250g unsalted butter (softened)

800 – 900g icing sugar



Preheat oven to 180c / 350f

Lightly oil spring-form pan and line with a round of baking parchment.

Grate carrots using the coarse setting (too fine and you’ll loose them). I use the grater on my Magimix… so fast! Finely chop pecans and apricots and put into the bowl with the carrots.Then weigh out and sift dry ingredients into a bowl (don’t include sugar), measure sugar directly into large mixing bowl.


Using the whisk on a stand mixer or using electric beaters, crack and whisk eggs into sugar until light and creamy looking. Then drizzle in oil while whisking. Replace whisk attachment with paddle if using a stand mixer.

Add in dry ingredients and beat in slowly, then quickly to fully incorporate for about a minute. Move a little faster now as you’ve activated the raising agent, so you need to get it in the oven quickly as possible to ensure a good rise.


Thoroughly mix through carrots, apricots and pecans with paddle attachment in a stand mixer or by hand using a spatula if you only have electric beaters, so that they are evenly distributed throughout the mix.


Pour into prepared spring-form cake tin and put in the oven immediately.


This cake usually takes 55 minutes to bake in a non-fan oven, 45 in a fan oven, but do check after 30 as all ovens are different. It should be quite dark but not burned obviously. Insert a skewer into the centre and if it comes out clean it’s done.

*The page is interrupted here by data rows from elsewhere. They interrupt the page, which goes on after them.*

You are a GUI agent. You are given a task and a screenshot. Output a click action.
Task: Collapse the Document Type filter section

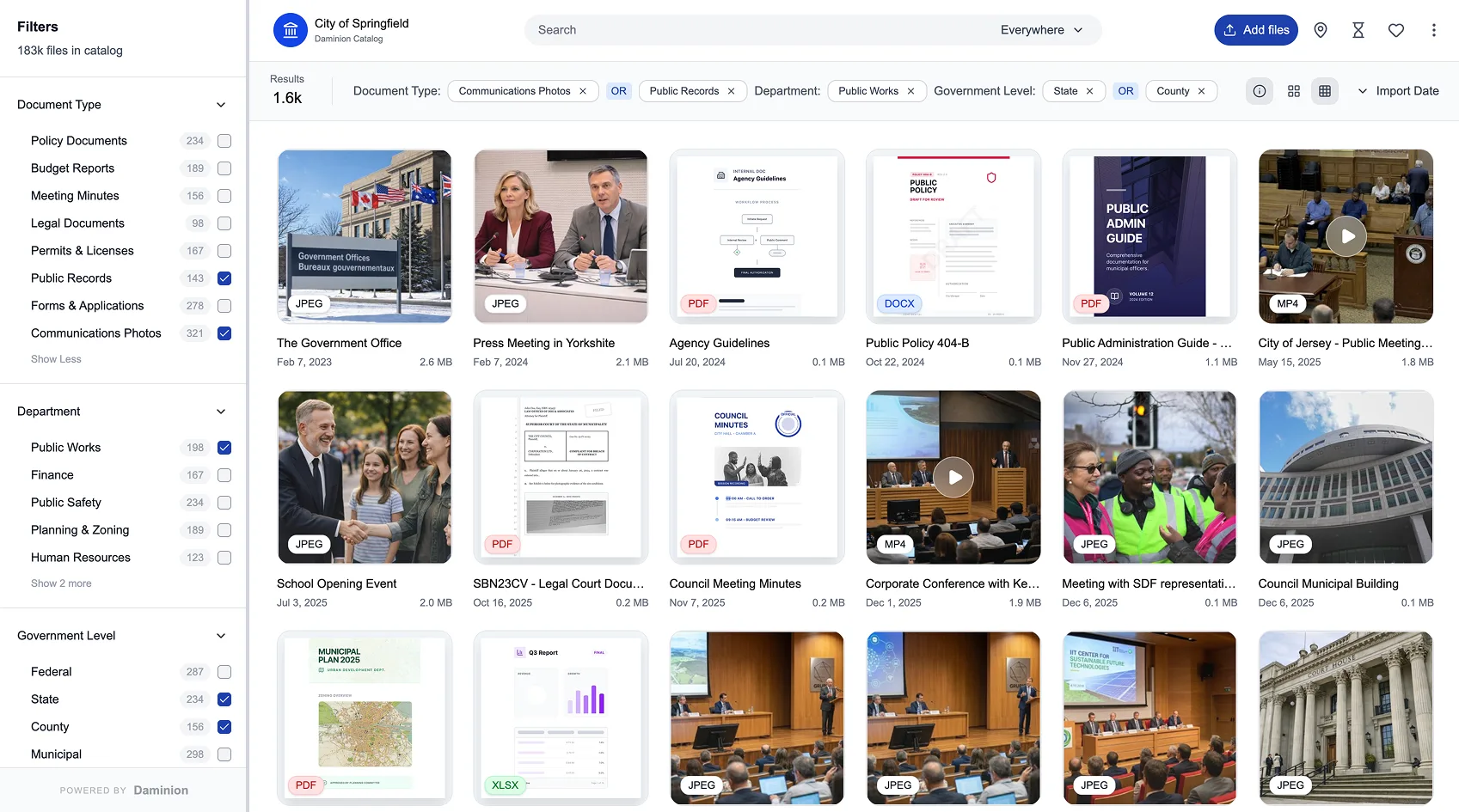[221, 105]
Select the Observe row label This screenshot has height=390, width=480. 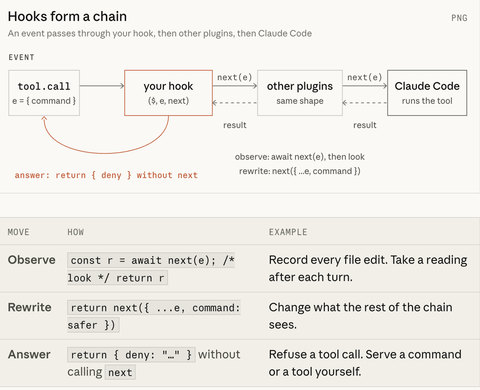31,260
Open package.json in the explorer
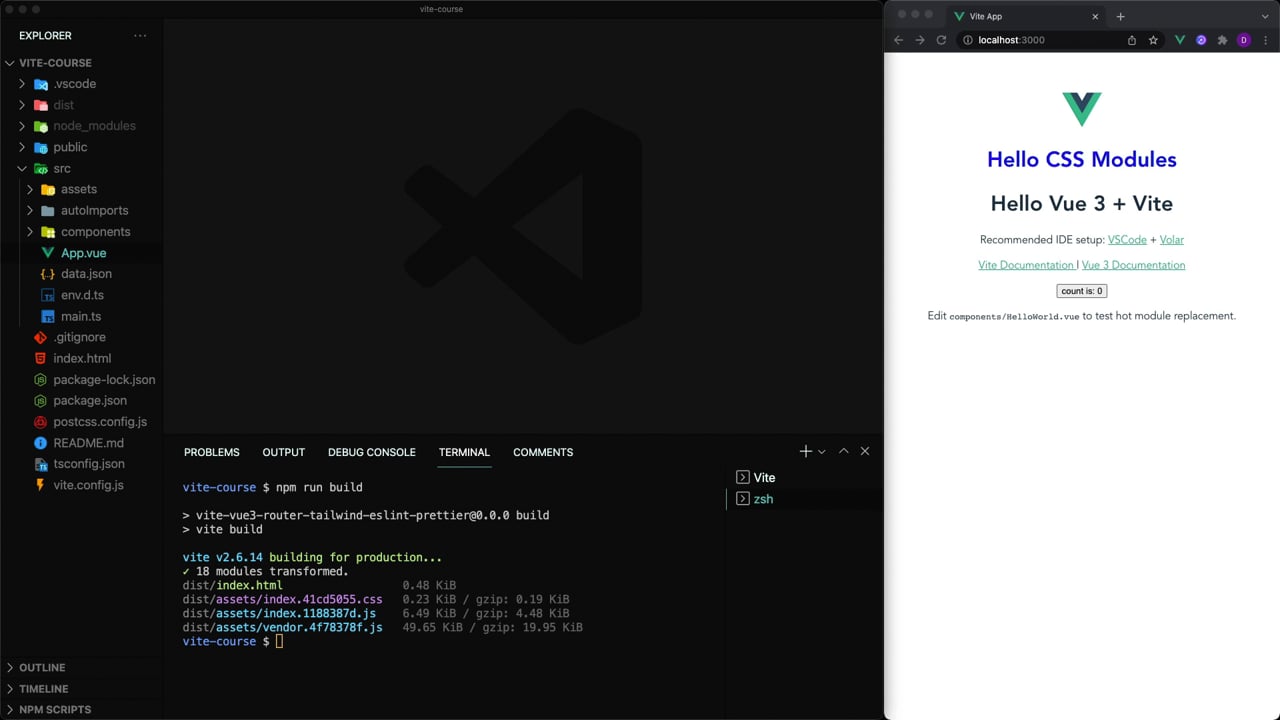This screenshot has height=720, width=1280. point(89,401)
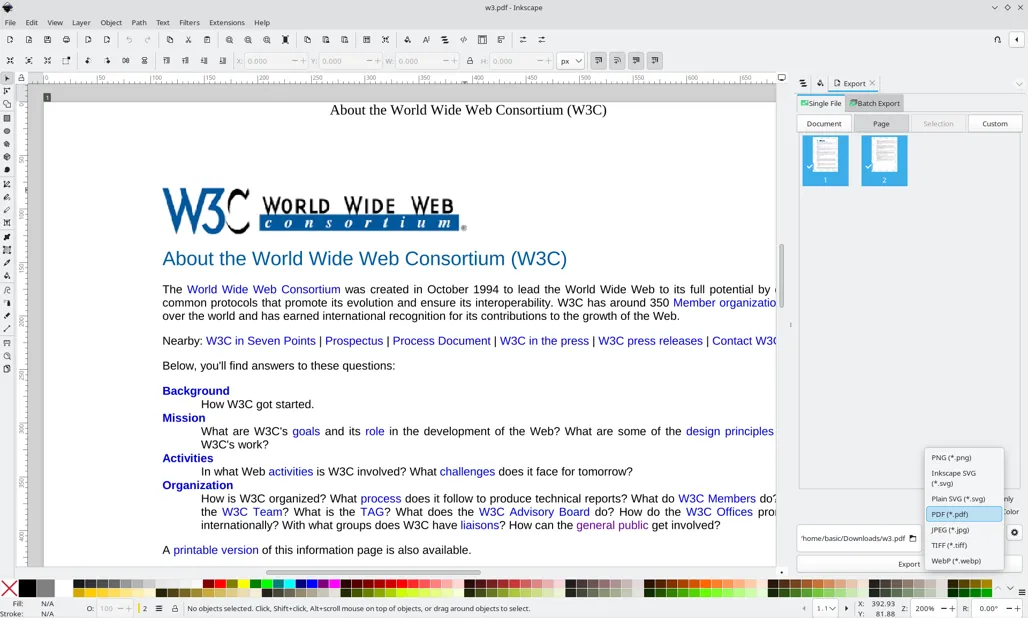
Task: Select the Node editing tool
Action: [7, 91]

I would advise doing this in a couple spots though to make sure. In the past I have had one experience where I thought the cake was done, but then on turning it out the middle bottom was not cooked. Result was a concave cake bottom filled with frosting… not bad really!

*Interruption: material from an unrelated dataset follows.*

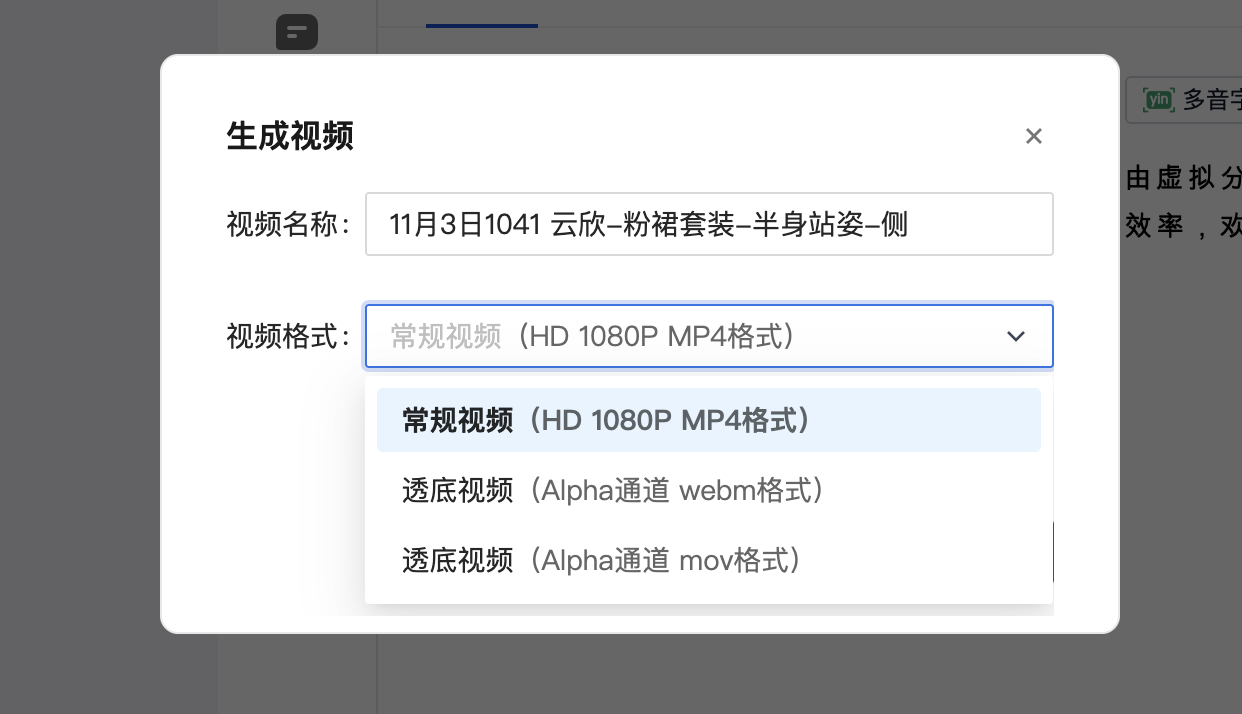
Task: Click the 视频名称 text input field
Action: tap(708, 224)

Once the cake is fully baked, remove it from the oven and allow to cool for about 10 minutes in the tin, then remove onto a cooling rack to completely cool down. I like to glaze mine with a little apricot jam. Slowly heat to melt it and brush it over the cake with a basting or pastry brush, but this is an optional step. It does keep the cake even more moist and makes for an easier application of frosting. If you are making the cake the day before, glaze it on the day you will frost it. Otherwise you’ll lose a layer of cake when you unwrap it.

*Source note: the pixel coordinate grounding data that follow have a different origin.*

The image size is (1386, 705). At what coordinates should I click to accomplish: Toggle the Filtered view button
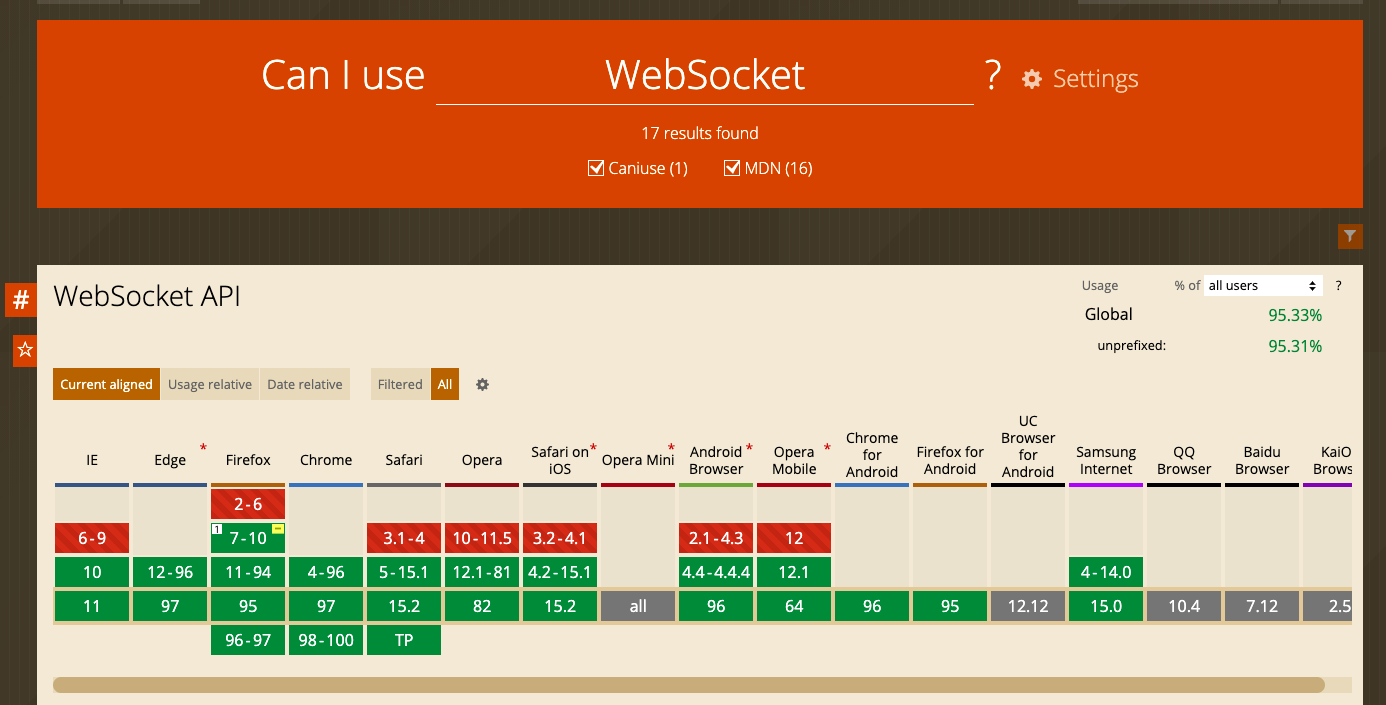coord(399,384)
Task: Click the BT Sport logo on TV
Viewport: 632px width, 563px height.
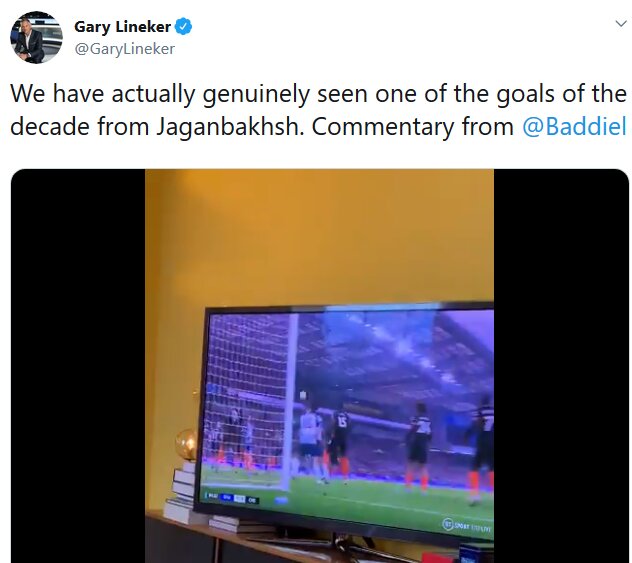Action: click(x=466, y=526)
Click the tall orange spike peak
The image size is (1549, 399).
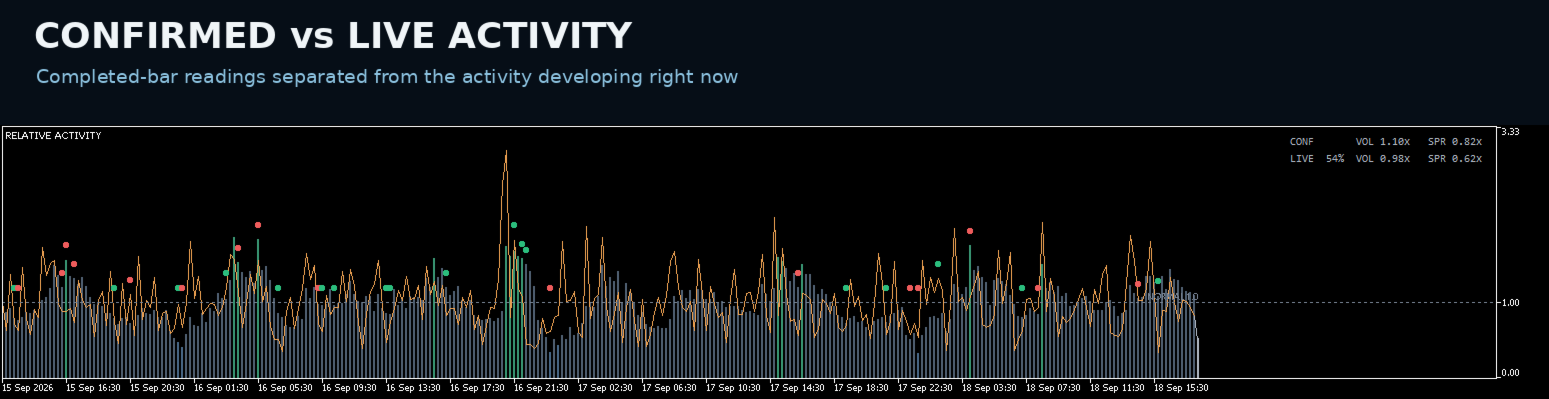506,152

Do not under any circumstances try to ice this cake before it’s cooled, you’ll end up with a sticky, rather disgusting looking mess….


The frosting is incredibly easy if you have the right equipment. The key to making good cream cheese frosting is not to over mix it once you have added the cream cheese. If you do over mix at this point, the water will separate from the proteins in the cream cheese and you will end up with a runny mess.

I cream together all the ingredients in a stand mixer at once until the frosting is uniform and smooth. Some recipes will say to cream together the butter and sugar first, easier if you don’t have a stand mixer, then add the cream cheese, but I find the all-in option way easier and more fail safe.

If your frosting is a little less stiff than you want it, sift over a bit more icing sugar and mix in with a spoon until incorporated. This is safer than beating it in as you’ll be less likely to turn it to mess.

Put the cake on a disposable cake base or on the cake plate you plan to use. Create a first layer shell by thinly spreading some frosting over the entire cake. Think of it as a base coat of paint. Refrigerate it for 15 minutes to set it. Once it’s a little hardened you can carry on without worrying about crumbs getting into your pristine white frosting.

Proceed by frosting the sides of the cake first by putting a generous amount at the top of the sides and, using your palette knife at an angle, spreading it around to create a rustic pattern.

Next dollop loads into the middle and spread it using the flat of your palette knife, waving it side to side until you have covered the top of the cake. Then make swirls by using the flat of the tip of your palette knife, moving side to side in waves as you make an a-semetric pattern. Push the frosting up and lift it off the cake to create peaks where you want them. I think carrot cake should be rustic in style, so play around until you get the desired effect.

Wipe away any stray bits of icing to clean it up and admire your work before taking the first slice. It’s hard to wait though…


Share it. It’s one worth sharing. Enjoy!